According to the order, HP had experienced declining printer and supplies sales for several years, although those sales “still delivered consistent cash flow and operating profit.” The business was operated under a “push” model, in which the company would offer incentives to promote sales of inventory to its channel partners and then use marketing and discounts to promote sales of inventory through the channel to end users. (Generally, HP recognized revenue on channel sales to distributors, which then sold to resellers; HP had no continuing obligations following sales to distributors, and the sales to distributors were not contingent on the eventual sales to resellers or end users.)
To meet revenue and profitability targets, starting in the second fiscal quarter of 2015 and undisclosed to the market, HP regional managers used higher end-of-quarter discounts to accelerate, or “pull-in,” sales, resulting in lower profit margins than if the sales had materialized in line with anticipated demand. In some cases, the additional discounts encouraged more sales from HP’s distributors to resellers, which, in the absence of higher demand from end-users, simply held the excess products in inventory. According to the order, this “pattern led to a known trend of increasing channel inventory and lower margin sales that continued over multiple quarters.”
In addition, to meet revenue and earnings targets, in early 2015 through June 2016, some HP managers sold printing supplies, at higher than normal discounts, to distributors known to sell HP printing supplies outside of their own territories (referred to as “A-Business”), cannibalizing sales in other regions and leading to “significant margin erosion.” The order charged that these sales were conducted in violation of HP policy and distributor agreements. Despite “increasing HP’s channel inventory and decreasing its margins worldwide,” this practice was not disclosed.
HP was also charged with providing misleading information in quarterly earnings calls by failing to disclose that its channel inventory metric included only products held by distributors (to which HP sold directly) and not to inventory held by resellers and other channel partners further down the distribution chain. Using this metric, HP could disclose a decline in channel inventory even though distributors had sold channel inventory only to resellers and “even when overall channel inventory was increasing,” sometimes to “unhealthy levels” in the absence of additional end-user sales. The result was that HP disclosed “an incomplete picture of HP’s channel health.” Notwithstanding the potential negative impact on HP’s future performance, HP did not disclose that these sales practices “were causing decreased margins and increased channel inventory.”

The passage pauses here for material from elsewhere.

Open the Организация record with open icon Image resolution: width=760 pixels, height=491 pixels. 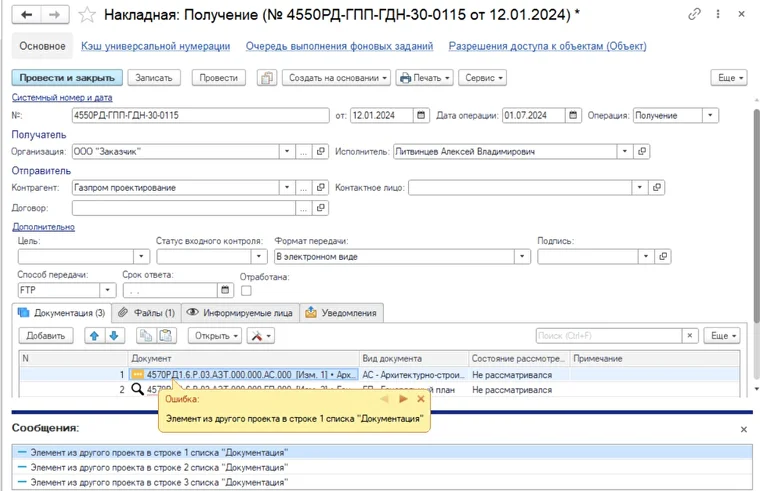pos(321,152)
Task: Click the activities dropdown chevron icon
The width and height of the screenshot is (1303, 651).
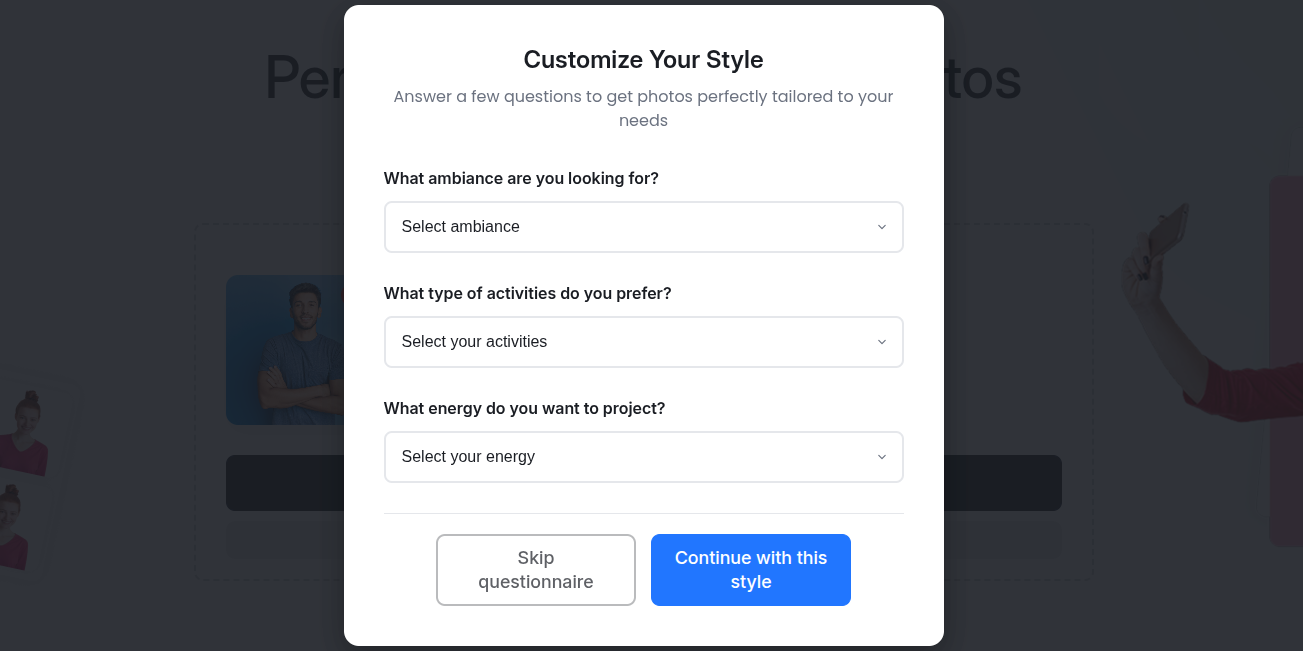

In the first half of 2016, HP decided to change its “push” model to a “pull” model, in part to address these practices, under which sales into the channels would be based on end-user demand. That change, however, required significant channel inventory reductions. According to the order, in internal presentations, the company identified significant negative effects of the change that “would decrease HP’s revenue and operating profit in the second half of fiscal year 2016. In an effort to lessen the negative impact to operating profit, HP timed the go-to-market model change to coincide with a divestiture of certain software assets.” When, in June 2016, HP announced the change to its model—resulting in a reduction of HP’s net revenue by approximately $450 million in the second half of 2016—HP’s stock price dropped nearly 6%.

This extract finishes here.